The king exclaimed, “Will he even molest the queen while she is with me in the house?”
As soon as the word left the king’s mouth, they covered Haman’s face Es. 7:8, NIV
The servants recognized from the king’s words that Haman was a dead man. They covered his face as if he was already a corpse. Of all the Bible stories about wearing masks that we have seen, this is the only that was forced on someone. It was a sign of his impending doom and death. I am almost hesitant to comment on that…
While the sexual revolution may not have been the beginning of our downfall, it was certainly a major boost on the downward spiral that has led us here. It has been said that no culture which embraces sexual previsions lasts more than three generations. The definition of a “generation” can vary, but we are definitely in the second generation and may be fast approaching the third. We may be living in the period that will become known as the Fall of Western Civilization. The forcible lockdowns and the required wearing of masks which do little, if anything, to prevent coronavirus spreading may, at least, be symbolic of the beginning of the end. As I have said elsewhere, we are either going to have a “Great Awakening” with repentance, large numbers of people turning to Jesus and then restoration OR a “French Revolution” with its horrors and bloodshed. We choose which path we take…
Now we come to a specific piece of legislation about wearing a mask when sick. [If you have questions about the continuing validity of Mosaic Law, then take our Master Life Course or Biblical Law I & II - coming soon.] This law deals specifically with people who have a contagious disease. It does relate directly to what we are experiencing today with the spread of the coronavirus.

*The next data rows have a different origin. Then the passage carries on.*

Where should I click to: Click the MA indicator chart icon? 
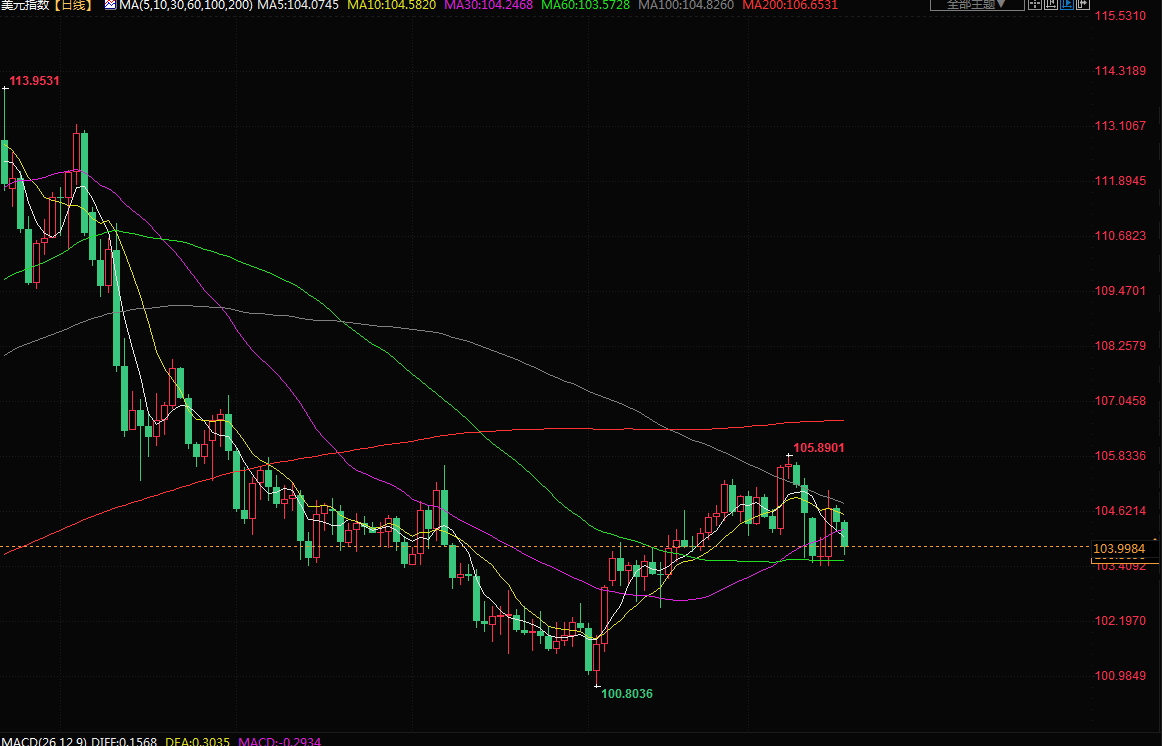click(110, 6)
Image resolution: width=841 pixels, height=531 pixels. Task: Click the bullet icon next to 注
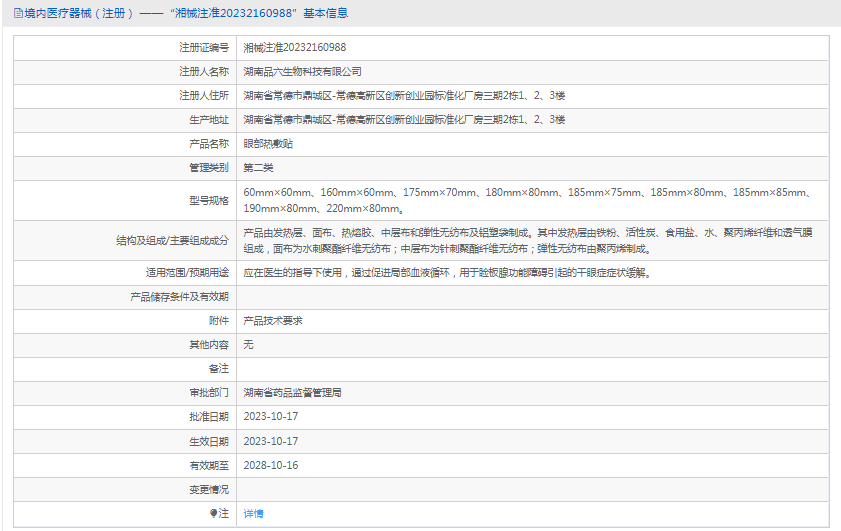point(212,513)
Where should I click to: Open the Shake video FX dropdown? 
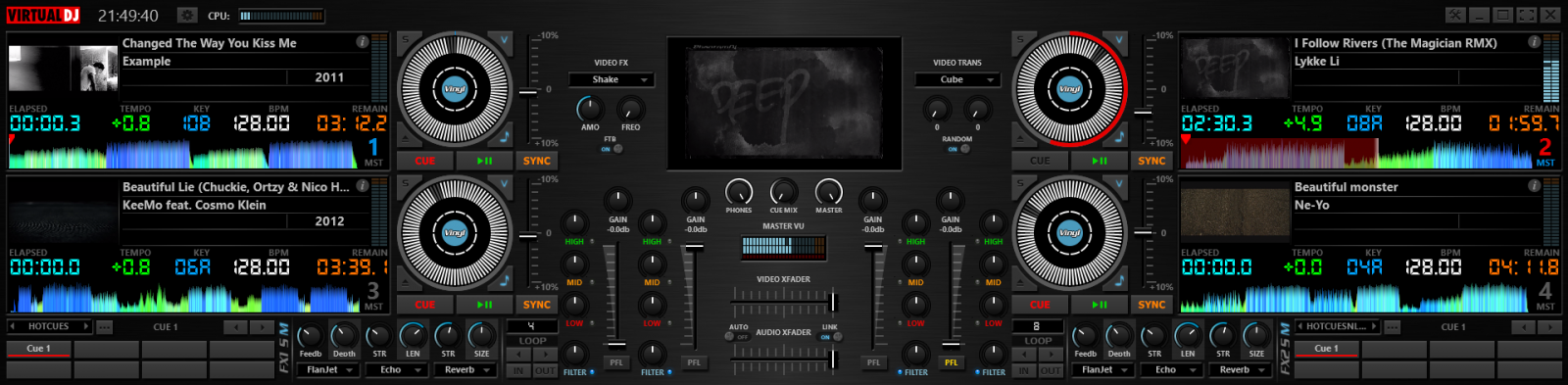click(612, 79)
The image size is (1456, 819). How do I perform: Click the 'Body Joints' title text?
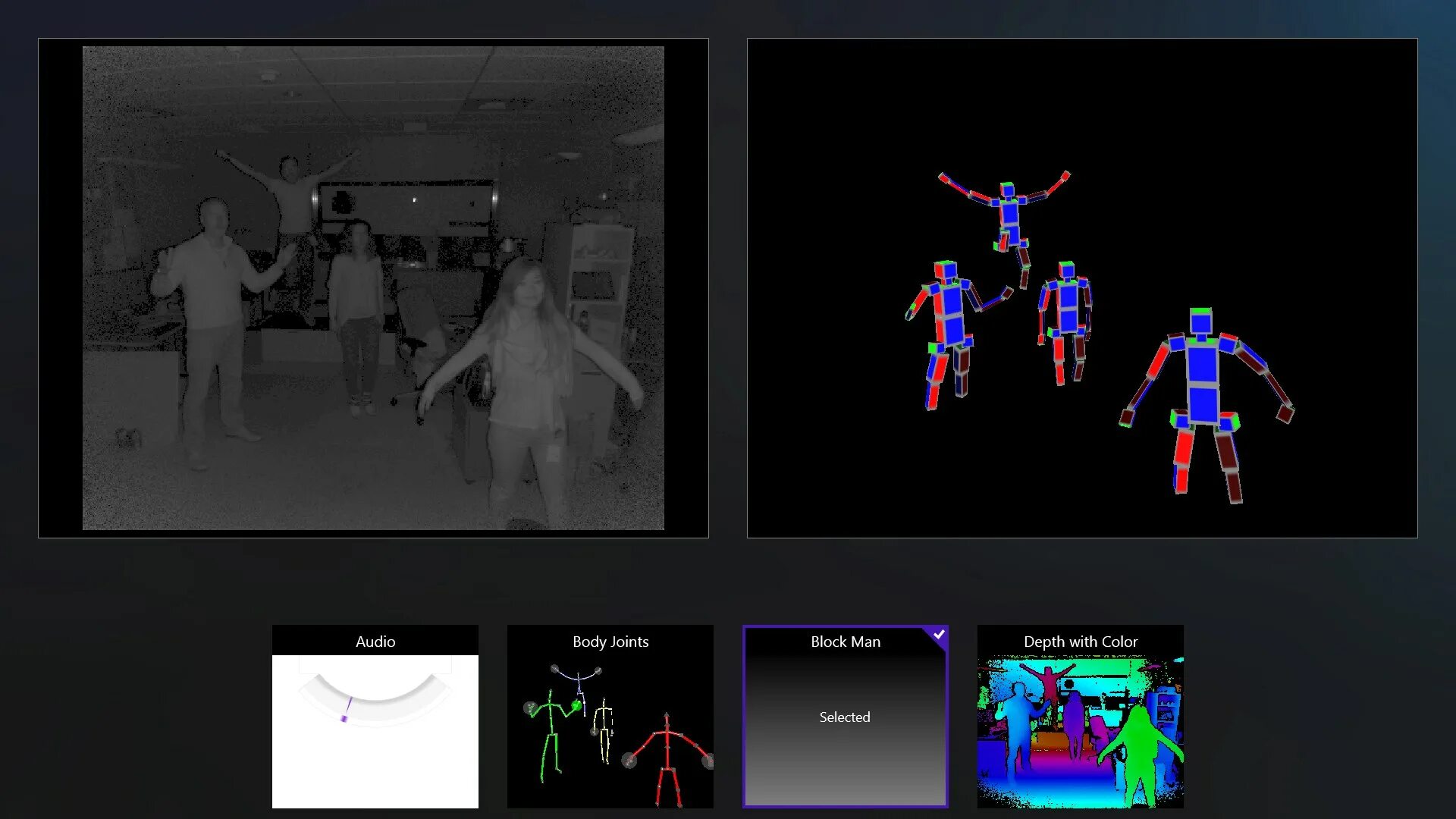(x=610, y=642)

“Anyone with such a defiling disease must wear torn clothes, let their hair be unkempt, cover the lower part of their face and cry out, ‘Unclean! Unclean!’ As long as they have the disease they remain unclean. They must live alone; they must live outside the camp. Lev. 13:45-46
We can learn several things from this Scripture:
First, the government does have a legitimate Biblical mandate to protect its citizens from contagious diseases. Most of what our socialistic governments do today is outside of their God-given authority and in defiant rebellion to God. But protection of people through a defensive army, a police force, a court system [to be legitimate it must be based on God’s laws] and though preventing contagious diseases from spreading is their responsibility.
Second, the person with the disease needs to be isolated to prevent further spread of the disease.

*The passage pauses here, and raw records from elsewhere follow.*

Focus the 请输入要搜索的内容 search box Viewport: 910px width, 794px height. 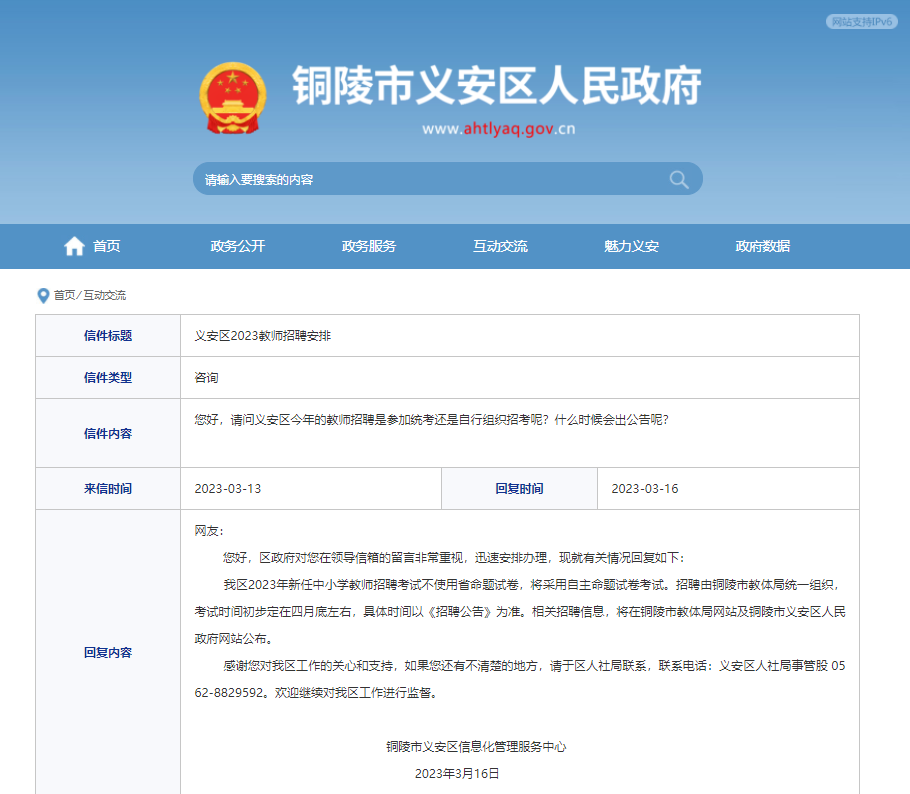(x=430, y=180)
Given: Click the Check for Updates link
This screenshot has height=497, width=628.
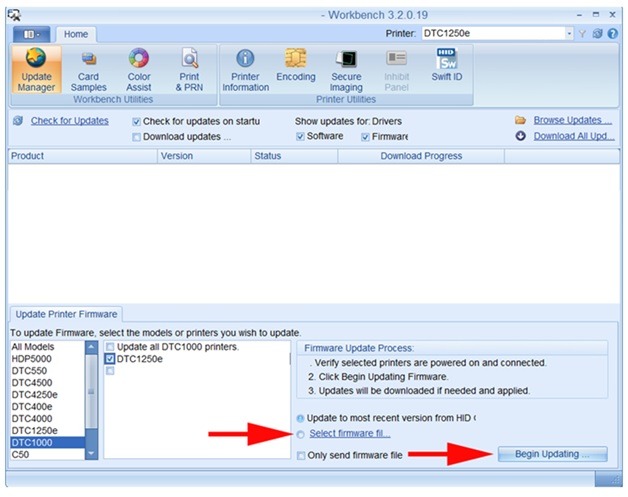Looking at the screenshot, I should pyautogui.click(x=69, y=121).
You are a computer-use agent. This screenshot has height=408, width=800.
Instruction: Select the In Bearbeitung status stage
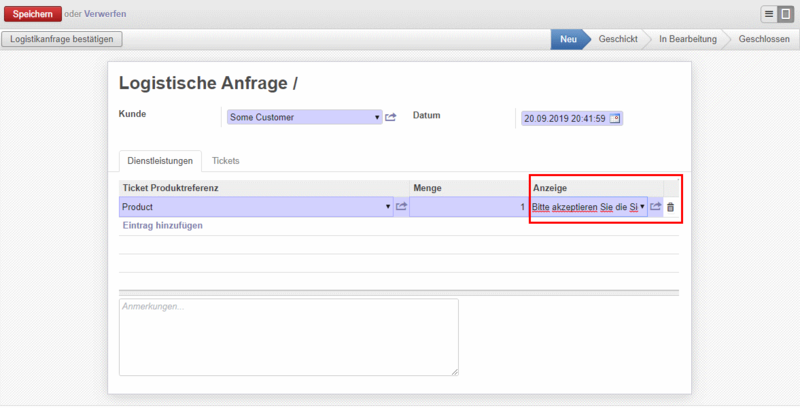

Third, if they must go out in public, they need to clearly identify their contagious condition so healthy people can avoid coming into close contact with them [social distancing from known sick people]. Part of this was wearing a mask when sick.
Fourth, when they were better, as confirmed by the Levites who were trained to recognize the diseases, they could re-enter society. In today’s world, that role of the Levites would be done by doctors or other medical professionals.
Fifth, it was sick people who had to wear masks and isolate NOT healthy people. To force healthy people to wear masks, separate from family and friends, endure lockdowns and/or self-isolate is an anti-Scriptural violation of people’s rights and responsibilities before God. Nowhere does the Bible give governments the right to control people in this way. If governments want to recommend these actions and people want to engage in them voluntarily, that is a different matter. The violent compelling of healthy people to do these and other things is totalitarian slavery and should be opposed.